The ordinance upon which the complaint is found is No. 3608. The portion under which said charge is laid reads as follows:

"It shall be unlawful and an offense for any person, firm or corporation to operate or be in control of the operation of any mechanical device, contrivance or instrumentality, ordinarily known as a `slot machine', or wherein or whereby, upon a deposit therein of a coin, slug, or token, there is received in exchange, depending upon chance, any money, or any card, paper, check, token, slug or other evidence of winning is, or may be exchanged or redeemed for anything of value or may be deposited in such device and exchanged thereby for merchandise, money or cards, papers, checks, tokens, slugs or other additional evidence of winning, or which slot machine shall vend any merchandise in varying quantities, such quantities in anyway depending upon chance.

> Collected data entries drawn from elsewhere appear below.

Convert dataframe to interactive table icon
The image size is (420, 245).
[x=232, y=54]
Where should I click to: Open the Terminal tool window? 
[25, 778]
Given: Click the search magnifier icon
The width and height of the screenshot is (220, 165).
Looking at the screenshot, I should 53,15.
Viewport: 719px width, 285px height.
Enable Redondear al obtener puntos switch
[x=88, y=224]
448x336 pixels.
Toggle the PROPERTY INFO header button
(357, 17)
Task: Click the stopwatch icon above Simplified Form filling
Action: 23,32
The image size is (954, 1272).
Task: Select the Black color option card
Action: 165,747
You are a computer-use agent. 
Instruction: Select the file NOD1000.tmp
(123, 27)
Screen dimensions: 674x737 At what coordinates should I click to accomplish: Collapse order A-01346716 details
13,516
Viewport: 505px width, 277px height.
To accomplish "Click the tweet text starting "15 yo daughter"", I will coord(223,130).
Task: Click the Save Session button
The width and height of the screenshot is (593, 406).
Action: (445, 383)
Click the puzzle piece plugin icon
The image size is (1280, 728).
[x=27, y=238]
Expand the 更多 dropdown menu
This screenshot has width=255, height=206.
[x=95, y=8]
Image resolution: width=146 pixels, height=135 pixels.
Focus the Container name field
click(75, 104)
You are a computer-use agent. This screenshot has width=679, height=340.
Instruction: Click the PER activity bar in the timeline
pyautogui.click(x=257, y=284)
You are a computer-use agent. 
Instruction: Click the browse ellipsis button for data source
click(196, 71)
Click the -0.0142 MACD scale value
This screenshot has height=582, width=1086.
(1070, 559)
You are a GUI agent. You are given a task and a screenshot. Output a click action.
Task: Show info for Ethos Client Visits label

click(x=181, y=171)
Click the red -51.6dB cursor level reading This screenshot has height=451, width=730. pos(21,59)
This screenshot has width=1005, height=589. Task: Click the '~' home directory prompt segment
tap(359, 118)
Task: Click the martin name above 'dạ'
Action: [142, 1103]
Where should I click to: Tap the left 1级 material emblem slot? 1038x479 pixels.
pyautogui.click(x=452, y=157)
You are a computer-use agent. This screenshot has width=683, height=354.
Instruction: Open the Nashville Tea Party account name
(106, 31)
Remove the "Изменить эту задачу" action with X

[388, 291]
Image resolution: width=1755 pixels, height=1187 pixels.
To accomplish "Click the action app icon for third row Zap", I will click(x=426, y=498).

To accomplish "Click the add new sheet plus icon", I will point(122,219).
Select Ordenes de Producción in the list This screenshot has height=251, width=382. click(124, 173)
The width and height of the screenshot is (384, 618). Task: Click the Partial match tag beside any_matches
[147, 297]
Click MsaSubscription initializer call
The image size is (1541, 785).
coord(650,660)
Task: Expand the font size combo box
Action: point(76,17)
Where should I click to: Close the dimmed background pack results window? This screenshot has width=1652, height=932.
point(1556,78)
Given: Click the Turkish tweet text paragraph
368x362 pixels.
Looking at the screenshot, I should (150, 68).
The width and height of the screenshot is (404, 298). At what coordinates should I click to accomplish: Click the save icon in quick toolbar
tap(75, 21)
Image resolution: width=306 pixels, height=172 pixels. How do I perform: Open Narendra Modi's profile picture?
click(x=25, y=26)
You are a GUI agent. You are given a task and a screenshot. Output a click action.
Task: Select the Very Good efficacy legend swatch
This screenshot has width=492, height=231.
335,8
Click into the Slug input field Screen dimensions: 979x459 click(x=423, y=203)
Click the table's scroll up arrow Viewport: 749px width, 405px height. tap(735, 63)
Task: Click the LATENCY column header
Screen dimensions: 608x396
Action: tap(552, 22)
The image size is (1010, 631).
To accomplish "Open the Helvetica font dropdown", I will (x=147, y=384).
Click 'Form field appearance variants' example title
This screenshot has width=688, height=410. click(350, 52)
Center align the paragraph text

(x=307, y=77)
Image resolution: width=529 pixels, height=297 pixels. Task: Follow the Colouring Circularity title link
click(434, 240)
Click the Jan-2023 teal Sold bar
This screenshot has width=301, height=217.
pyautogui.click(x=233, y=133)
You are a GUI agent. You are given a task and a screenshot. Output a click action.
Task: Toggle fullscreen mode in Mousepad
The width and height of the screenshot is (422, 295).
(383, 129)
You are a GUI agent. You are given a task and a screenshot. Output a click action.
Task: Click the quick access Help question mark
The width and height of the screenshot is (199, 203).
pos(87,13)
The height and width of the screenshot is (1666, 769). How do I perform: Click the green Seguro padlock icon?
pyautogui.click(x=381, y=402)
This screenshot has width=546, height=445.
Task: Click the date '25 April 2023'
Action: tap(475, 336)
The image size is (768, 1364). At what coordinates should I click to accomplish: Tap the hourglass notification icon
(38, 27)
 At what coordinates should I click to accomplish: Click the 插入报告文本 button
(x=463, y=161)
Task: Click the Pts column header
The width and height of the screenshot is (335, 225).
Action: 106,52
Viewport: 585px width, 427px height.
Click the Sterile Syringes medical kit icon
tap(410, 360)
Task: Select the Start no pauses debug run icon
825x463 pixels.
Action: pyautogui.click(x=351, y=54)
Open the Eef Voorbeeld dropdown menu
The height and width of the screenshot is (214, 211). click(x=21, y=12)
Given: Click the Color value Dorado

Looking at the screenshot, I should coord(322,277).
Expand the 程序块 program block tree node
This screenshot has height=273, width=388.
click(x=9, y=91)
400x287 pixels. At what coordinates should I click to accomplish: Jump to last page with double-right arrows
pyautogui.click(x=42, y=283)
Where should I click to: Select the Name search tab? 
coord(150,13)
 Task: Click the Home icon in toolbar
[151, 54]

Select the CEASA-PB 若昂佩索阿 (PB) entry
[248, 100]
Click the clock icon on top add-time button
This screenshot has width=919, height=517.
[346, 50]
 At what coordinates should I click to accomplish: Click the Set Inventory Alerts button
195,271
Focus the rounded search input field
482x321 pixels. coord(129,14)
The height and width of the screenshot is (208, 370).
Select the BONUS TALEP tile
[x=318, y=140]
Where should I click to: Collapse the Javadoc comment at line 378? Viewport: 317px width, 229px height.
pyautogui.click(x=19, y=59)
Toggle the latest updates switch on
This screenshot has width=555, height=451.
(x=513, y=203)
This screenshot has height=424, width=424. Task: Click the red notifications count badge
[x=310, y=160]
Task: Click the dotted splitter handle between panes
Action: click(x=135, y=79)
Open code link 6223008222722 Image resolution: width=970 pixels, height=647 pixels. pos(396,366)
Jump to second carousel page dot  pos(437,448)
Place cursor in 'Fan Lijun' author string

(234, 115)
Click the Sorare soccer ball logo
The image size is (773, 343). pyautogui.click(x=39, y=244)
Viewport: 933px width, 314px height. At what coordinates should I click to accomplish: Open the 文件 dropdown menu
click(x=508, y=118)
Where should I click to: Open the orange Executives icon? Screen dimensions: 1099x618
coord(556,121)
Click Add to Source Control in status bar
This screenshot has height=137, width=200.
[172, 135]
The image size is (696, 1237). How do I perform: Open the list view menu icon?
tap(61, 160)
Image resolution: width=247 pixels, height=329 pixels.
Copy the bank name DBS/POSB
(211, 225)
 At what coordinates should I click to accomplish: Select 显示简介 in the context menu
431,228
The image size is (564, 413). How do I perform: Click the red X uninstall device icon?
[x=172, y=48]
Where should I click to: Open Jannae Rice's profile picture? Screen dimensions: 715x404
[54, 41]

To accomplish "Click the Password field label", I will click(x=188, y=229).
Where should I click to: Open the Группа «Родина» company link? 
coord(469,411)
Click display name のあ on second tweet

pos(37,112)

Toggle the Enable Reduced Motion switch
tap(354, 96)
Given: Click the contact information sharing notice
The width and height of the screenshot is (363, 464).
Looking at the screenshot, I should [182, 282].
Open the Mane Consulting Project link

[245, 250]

Such slot machine is hereby declared to be a public nuisance as being a gambling device and unlawful and against the welfare of the city of Oklahoma City, and may be abated as hereinafter provided."

The charging part of the complaint is as follows:

"John Von Elm, of lawful age, being duly sworn, on oath, deposes and says that on the 3rd day of June, 1929, in the city of Oklahoma City, in Oklahoma county and state of Oklahoma, one Art Overby did then and there unlawfully and contrary to the ordinance of the city commit the offense of operating a public nuisance, that is to say, the said Art Overby did have under his control the operation of a mechanical device, ordinarily known as a `slot machine,' to wit: A Mills O.K. Mint Vending Machine, wherein upon a deposit therein of a coin, there is received in exchange, depending upon chance, checks, *Page 44 or other evidence of winnings, which may be exchanged for anything of value, or which may be deposited in such device and exchanged thereby for merchandise, to wit: Mints. The said offense was committed at No. 1 West California avenue and is contrary to Oklahoma City ordinance No. 3608."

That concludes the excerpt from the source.